Я не был похож на отца, впрочем и ни на кого в семье. а и что ж тут удивительного? Как разный набор рассыпает род по вертикали, так и семья — уже по горизонтали — явно дорожит разнообразием. Верю ли я в наследственность? а почему бы и нет? Одно другого не исключает. Даже и близнецы при общей наследственности умудряются сильно отличаться друг от друга. Не так просты даже идентичности. Верую в особенное, в экзистенциализм, если это то, что я о нем думаю: необходимость прохождения человеком, включающим в себя все, что есть под небесами и на небесах, своей особой, неповторимой жизни. Зачем, не знаю. Как воскликнул однажды мой студент: «Миллионы особенностей — с ума сойти! — кому это нужно?» а нужно почему-то.
Я был паршивой овцой в благолепном семействе.
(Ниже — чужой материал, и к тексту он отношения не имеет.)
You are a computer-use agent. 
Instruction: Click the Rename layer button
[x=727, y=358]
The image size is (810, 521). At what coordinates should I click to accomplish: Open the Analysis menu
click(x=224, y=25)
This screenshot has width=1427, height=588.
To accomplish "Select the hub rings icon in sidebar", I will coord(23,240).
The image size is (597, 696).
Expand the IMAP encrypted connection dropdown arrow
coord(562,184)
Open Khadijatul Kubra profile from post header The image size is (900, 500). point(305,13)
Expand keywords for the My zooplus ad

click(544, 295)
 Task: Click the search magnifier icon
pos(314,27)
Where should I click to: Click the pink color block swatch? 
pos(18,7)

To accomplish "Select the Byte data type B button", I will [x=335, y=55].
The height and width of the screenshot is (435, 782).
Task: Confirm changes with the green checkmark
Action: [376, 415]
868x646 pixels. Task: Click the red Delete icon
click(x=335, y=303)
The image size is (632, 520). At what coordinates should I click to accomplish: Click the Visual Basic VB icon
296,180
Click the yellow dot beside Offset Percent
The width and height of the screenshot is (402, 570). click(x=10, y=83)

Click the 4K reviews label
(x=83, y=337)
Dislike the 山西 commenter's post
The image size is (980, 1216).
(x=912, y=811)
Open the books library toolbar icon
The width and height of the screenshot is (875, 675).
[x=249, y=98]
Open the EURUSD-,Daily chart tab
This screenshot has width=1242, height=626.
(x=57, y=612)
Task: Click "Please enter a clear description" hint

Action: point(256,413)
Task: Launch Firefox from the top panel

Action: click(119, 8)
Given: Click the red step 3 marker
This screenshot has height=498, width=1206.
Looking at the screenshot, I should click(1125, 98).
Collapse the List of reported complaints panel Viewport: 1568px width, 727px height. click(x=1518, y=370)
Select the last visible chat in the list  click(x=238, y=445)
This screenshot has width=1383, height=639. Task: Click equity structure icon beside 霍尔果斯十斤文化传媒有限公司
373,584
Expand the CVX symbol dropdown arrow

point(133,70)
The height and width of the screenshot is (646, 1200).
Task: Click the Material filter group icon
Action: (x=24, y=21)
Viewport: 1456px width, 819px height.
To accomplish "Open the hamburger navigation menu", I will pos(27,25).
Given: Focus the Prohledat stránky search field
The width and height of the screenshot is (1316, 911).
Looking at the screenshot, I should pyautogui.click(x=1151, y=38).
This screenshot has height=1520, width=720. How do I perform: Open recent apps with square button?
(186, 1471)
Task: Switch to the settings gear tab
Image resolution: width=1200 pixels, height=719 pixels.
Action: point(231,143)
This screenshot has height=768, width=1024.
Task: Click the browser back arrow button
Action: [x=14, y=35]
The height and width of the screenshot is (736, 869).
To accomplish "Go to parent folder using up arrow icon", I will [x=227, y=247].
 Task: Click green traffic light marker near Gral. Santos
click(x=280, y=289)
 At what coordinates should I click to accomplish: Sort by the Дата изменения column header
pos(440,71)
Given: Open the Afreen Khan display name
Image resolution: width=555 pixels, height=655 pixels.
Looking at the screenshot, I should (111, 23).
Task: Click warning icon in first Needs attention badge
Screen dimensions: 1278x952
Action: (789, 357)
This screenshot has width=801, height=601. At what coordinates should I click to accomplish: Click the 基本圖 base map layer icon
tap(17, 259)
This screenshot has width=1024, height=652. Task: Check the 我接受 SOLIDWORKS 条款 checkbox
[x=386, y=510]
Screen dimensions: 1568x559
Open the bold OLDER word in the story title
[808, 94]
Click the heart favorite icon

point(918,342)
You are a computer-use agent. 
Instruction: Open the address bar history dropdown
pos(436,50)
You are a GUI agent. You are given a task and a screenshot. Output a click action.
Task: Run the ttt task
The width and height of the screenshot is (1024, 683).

Но в детстве семью не позорил и отца любил.
Детства, кстати сказать, почти не помню, и это лишний раз убеждает меня, что я человек «из бумажки», головной человек. Из меня и мог получиться только публицист — некая оголенность идеи, накала. Мой орган памяти, как называл это Казанова, развился у меня, как и у него, довольно поздно. Прелестная штука, должен я вам сказать, мемуары Казановы. Насчет органа памяти попробую процитировать, хотя за точность не ручаюсь: «Орган памяти у меня (у Казановы) развился к восьми с лишним годам. До этого, если верно, что жить значит мыслить (виверо когитаро ест), а именно так сказал Цицерон, я еще не жил — я прозябал. Лишь с этого времени душа моя стала восприимчива к впечатлениям. Каким образом нематериальная субстанция, которая не может нек тангере, нек танги, — ни тронуть, ни быть тронутой, — способна получать впечатления — тайна, разъяснить которую не дано человеку». Заметила ли ты, мартышка-умираночка, что Декарт в своем знаменитом «Я мыслю, следовательно существую» лишь перефразировал Цицерона? Но Казанове принадлежит и другое интереснейшее высказывание на эту тему. «Я знаю, — пишет он, — что я существовал, ибо я чувствовал». Похоже, что так же, как французское слово «санс» равно разум и чувство, а также направление, смысл и значение, Казанова не отделяет мысль от чувства.
Но я отвлекся. Старость болтлива, этого не остановить, не обуздать так же, как мощных потоков излучения спадающейся, стареющей звезды.
Из раннего детства, дошкольного, как теперь бы сказали, я помню немногое, притом выхваченное из череды, среди совершенного отсутствия не только меня, но и предыдущего и последующего.
Вот мы, — а кто мы, неведомо, как неведомо и кто я, сколько мне лет, где это, когда, — собираем и бросаем в костер всякий древесный и травяной сушняк, и огонь, такой мощный и плотный, играет, превращая в пепел и дым, высохшими камышовыми трубочками, соломинками, стеблями и веточками.